A reactor that runs on natural uranium is still fissioning 235U (and some of the 239Pu that has been bred, but that's true of reactors that run on low enriched U as well.)


I believe breeder reactors can create fuel from U-238.

https://en.wikipedia.org/wiki/Breeder_reactor


Heavy water reactors can run on natural uranium. https://en.m.wikipedia.org/wiki/Pressurized_heavy-water_reac...


Aren't heavy water reactors the most popular way that new countries have built nuclear weapons? Basically everyone but North Korea?


You don't need a reactor to make a uranium based nuclear weapon at all (you just need to enrich natural uranium to a high enough percentage of U-235).

American and Soviet plutonium production reactors were largely (perhaps even entirely? not sure) graphite moderated.


Yeah, but that graphite has to have zero boron in it, which is not easy to accomplish. You have to go to fairly crazy extremes, like regulating what kind of laundry detergent your factory workers are allowed to use.

https://en.m.wikipedia.org/wiki/Nuclear_graphite

Heavy water is simpler to get; you basically just need a lot of electricity.

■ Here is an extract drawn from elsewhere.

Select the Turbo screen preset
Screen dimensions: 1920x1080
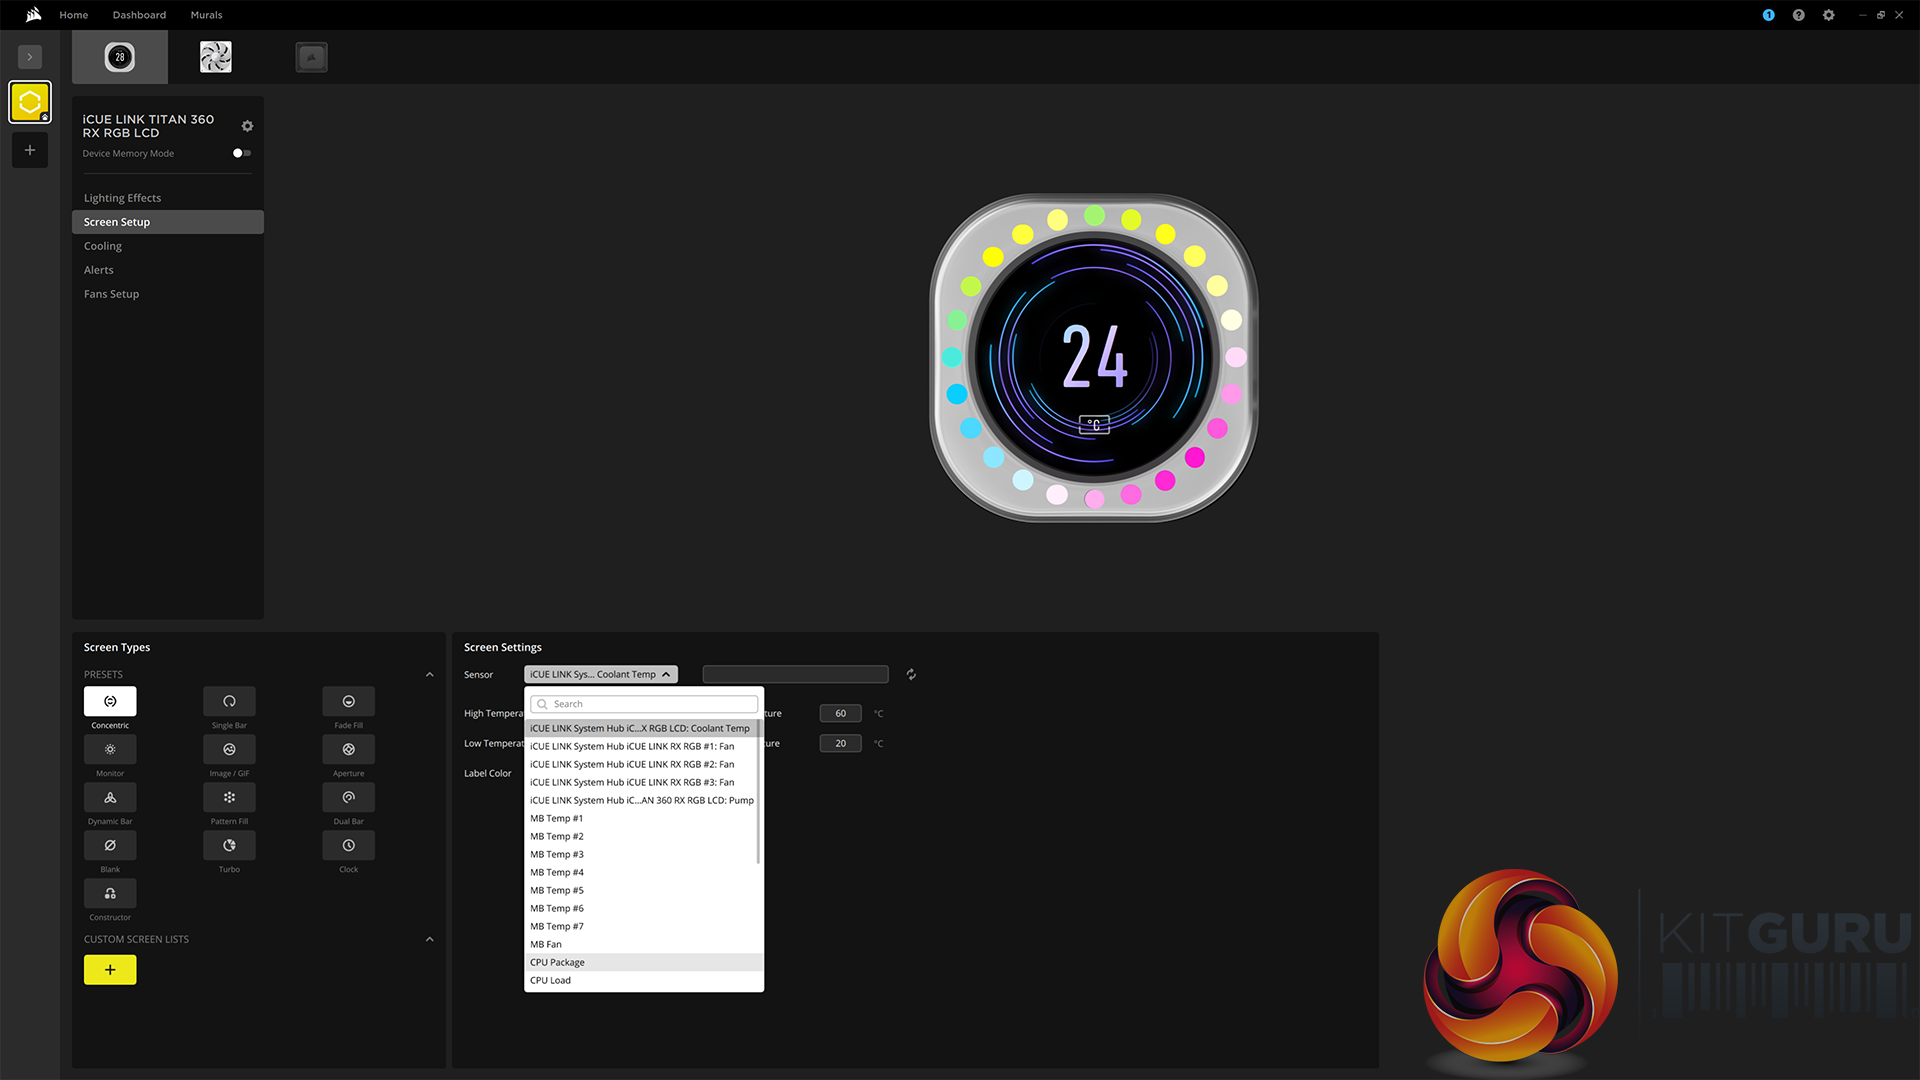click(229, 845)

And these are still fissioning 235U. 238U by itself does not sustain a chain reaction.


https://en.wikipedia.org/wiki/CANDU_reactor

This design has a lot of practical advantages, but seems to be suffering in the market from the same capital cost disease as other reactors.


This is a bit nit-picky, but a CANDU reactor does not fission U-238. Neutrons in a CANDU reactor are still thermal neutrons, and if you put pure U-238 in a CANDU reactor it won't run. A CANDU reactor does run on uranium with a lower amount of U-235 than a standard PWR design, and it does transmute some of that U-238 into Pu-239 which it then does fission, but it doesn't directly fission U-238 and it does require some baseline ratio of U-235 to operate.


Thought exercise:

What would the consequences be of detonating an improvised truck bomb, comparable in size to the Oklahoma City Bombing [0], in the middle of the spent fuel casks at the Connecticut Yankee plant?

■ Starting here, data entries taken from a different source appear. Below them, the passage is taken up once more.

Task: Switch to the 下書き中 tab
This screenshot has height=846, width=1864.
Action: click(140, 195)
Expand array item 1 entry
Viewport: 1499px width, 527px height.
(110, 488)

[0] https://en.wikipedia.org/wiki/Oklahoma_City_bombing


A truck bomb would do barely anything to those except perhaps crack the ones immediately next to the epicenter. Local cleanup would be required, but nuclear waste containers have been generally over-engineered with things like that in mind.

The famous video of a train versus one of the transportation casks:

https://www.youtube.com/watch?v=ZY446h4pZdc


It depends on what you mean by middle. If you mean just placed in the middle of the configuration, probably not much. A few feet of concrete reinforced steel can resist a lot. Certainly some leaks but probably not too bad outside of the immediate vicinity.

If you put the bomb in the middle of one of the casks, it would probably impact 100,000s of people. It'd probably be pretty hard to get it there though and if you could do that, you could probably extract the radioactive material and transport it somewhere else.


The consequences would be a very confused bomber trying really hard to find the underground parking area beneath those casks.


> The consequences would be a very confused bomber trying really hard to find the underground parking area beneath those casks.

In the Oklahoma City bombing McVeigh simply parked the van on the sidewalk in front of the building.


> He parked the Ryder truck in a drop-off zone situated under the building's day-care center

https://en.wikipedia.org/wiki/Oklahoma_city_bombing


> 0901: McVeigh parks the truck on the sidewalk in front of the building and walks off

From the illustration on the same page, also clearly showing the location in front of the building...

https://upload.wikimedia.org/wikipedia/commons/2/26/Timothy_...


He parked the truck bomb in the street in front of the building. The daycare was on the second floor.

It's weird that was so long ago now.


"Under" as in the day-care being on the second floor, the truck being parked in front of the building.


Are you thinking of the 1993 WTC bombing instead?